The first is to have a pool of very liquid assets to fund two to three years of retirement spending; this may keep you from selling longer-term assets at an inopportune time. Through time, and depending upon market conditions, you may have the opportunity to replenish this cash reserve using gains from your retirement portfolio.
Another complementary strategy is to integrate annuities. This can help shift the risk of market volatility off your shoulders and onto the issuing insurance company.
The guarantees of an annuity contract depend on the issuing company’s claims-paying ability. Annuities have contract limitations, fees, and charges, including account and administrative fees, underlying investment management fees, mortality and expense fees, and charges for optional benefits. Most annuities have surrender fees that are usually highest if you take out the money in the initial years of the annuity contact. Withdrawals and income payments are taxed as ordinary income. If a withdrawal is made prior to age 59½, a 10% federal income tax penalty may apply (unless an exception applies).
Until retirement, portfolio optimization largely focuses on the blending of different asset classes in the appropriate measure to create optimal portfolios. But in retirement, investors must integrate different retirement investment vehicles to enhance income and manage risk.
One of the industry’s leading thinkers, Ibbotson Associates, has done a great deal of research around this very idea.
In a landmark study, “Retirement Portfolio and Variable Annuity with Guaranteed Minimum Withdrawal Benefit,” Ibbotson’s research came to several key conclusions that hold important ramifications for meeting the retirement-income challenge.

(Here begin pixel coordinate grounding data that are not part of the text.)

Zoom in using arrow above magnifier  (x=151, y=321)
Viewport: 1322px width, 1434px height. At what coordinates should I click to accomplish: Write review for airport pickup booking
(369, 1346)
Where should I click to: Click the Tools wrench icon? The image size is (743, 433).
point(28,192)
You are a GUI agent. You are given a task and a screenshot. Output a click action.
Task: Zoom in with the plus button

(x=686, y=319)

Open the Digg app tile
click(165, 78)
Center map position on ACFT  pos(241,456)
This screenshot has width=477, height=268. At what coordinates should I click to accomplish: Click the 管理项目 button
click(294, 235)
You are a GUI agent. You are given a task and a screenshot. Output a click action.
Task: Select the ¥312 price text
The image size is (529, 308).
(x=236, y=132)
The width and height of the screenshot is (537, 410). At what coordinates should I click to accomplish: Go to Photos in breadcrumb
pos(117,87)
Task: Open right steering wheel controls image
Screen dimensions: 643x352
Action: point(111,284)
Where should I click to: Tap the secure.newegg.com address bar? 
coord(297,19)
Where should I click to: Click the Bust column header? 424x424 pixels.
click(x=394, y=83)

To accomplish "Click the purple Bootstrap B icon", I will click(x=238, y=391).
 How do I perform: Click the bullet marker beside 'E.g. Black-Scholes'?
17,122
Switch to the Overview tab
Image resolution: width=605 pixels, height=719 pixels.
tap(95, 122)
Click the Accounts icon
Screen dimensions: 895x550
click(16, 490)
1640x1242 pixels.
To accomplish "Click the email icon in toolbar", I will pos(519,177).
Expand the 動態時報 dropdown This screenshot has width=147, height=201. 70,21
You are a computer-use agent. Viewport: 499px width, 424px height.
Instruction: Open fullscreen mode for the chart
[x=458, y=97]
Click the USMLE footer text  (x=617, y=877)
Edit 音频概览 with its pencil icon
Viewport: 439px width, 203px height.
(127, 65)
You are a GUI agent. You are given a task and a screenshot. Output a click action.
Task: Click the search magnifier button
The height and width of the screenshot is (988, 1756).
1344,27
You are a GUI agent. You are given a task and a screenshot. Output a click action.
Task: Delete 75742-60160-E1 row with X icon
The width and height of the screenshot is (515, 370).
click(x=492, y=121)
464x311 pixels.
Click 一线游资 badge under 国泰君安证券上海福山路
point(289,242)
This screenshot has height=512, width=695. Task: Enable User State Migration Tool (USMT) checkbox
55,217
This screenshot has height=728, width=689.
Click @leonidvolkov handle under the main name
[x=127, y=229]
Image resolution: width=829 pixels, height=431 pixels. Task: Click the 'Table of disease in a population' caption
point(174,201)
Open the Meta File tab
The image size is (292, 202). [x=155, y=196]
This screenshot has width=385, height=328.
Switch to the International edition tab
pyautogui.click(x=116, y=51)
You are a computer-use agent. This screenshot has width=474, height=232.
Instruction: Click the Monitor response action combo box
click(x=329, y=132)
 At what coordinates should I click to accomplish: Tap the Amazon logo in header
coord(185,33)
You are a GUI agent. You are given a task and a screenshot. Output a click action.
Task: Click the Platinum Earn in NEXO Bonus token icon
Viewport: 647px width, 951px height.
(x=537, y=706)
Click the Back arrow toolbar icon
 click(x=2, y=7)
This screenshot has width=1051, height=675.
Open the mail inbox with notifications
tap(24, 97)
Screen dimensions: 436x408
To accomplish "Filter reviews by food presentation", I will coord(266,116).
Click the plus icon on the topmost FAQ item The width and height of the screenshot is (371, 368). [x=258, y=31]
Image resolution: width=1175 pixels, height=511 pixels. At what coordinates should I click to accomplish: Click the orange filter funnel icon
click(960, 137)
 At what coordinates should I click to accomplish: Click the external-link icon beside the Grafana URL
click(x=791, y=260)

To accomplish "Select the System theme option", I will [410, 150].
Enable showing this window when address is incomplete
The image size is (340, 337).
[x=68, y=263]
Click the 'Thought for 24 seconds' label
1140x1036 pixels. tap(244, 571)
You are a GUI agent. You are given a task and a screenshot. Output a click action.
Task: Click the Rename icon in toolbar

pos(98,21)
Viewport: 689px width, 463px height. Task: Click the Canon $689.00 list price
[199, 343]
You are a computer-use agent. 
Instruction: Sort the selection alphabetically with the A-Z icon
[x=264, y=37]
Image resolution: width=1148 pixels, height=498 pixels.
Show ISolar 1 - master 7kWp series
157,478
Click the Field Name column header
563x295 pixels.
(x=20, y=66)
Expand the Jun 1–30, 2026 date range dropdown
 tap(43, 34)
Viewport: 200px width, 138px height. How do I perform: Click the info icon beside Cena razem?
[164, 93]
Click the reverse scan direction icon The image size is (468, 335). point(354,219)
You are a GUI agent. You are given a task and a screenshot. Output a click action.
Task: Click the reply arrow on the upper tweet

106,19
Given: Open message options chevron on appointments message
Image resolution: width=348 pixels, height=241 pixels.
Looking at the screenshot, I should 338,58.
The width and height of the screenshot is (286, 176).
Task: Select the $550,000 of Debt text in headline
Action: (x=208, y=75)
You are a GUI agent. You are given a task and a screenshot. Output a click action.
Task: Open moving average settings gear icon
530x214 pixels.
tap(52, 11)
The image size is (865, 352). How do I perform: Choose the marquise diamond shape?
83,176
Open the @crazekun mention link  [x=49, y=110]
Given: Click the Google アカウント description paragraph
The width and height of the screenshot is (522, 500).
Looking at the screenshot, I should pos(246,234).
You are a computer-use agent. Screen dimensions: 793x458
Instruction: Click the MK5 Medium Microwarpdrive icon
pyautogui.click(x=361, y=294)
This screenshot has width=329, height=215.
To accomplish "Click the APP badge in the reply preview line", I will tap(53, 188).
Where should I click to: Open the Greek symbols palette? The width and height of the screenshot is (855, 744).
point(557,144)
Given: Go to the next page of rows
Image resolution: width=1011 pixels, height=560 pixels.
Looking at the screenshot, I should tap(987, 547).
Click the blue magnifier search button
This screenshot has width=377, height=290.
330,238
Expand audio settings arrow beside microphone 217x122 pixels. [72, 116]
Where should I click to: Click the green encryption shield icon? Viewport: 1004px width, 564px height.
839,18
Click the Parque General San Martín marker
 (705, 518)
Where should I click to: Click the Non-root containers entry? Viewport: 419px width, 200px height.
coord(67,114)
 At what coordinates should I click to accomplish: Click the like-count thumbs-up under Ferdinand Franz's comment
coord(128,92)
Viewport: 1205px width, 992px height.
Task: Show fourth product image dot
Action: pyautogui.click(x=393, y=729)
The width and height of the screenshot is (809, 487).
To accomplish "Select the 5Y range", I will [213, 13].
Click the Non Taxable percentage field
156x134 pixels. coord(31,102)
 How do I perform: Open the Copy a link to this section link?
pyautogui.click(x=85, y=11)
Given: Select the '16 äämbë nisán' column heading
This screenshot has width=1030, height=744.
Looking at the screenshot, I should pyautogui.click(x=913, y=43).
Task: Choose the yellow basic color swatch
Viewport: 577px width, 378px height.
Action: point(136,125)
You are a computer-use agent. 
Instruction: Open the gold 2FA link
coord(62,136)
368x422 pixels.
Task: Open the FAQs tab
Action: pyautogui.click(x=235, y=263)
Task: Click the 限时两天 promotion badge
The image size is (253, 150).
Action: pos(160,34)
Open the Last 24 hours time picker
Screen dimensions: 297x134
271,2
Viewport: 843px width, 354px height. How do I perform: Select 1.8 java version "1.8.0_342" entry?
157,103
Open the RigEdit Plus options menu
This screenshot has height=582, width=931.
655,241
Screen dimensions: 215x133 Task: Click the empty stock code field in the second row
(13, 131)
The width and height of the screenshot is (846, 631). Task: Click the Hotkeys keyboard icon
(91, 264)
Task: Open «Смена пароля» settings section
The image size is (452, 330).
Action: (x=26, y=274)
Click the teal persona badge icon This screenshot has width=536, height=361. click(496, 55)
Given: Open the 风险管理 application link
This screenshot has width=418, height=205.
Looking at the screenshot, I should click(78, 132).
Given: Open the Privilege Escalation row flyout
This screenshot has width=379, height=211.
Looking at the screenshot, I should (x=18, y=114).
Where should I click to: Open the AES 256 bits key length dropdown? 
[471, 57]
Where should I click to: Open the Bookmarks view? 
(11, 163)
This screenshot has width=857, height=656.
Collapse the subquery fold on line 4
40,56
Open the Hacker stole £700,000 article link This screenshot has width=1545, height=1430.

One of the study’s conclusions was that the addition of a variable annuity with a guaranteed minimum withdrawal benefits retirement portfolios—replacing cash or fixed-income allocations. It increases total income while it decreases risk.1
A successful retirement is so much more than undertaking sound investment strategies. It also requires understanding the “sequence of returns” danger and taking measures to mitigate the risk.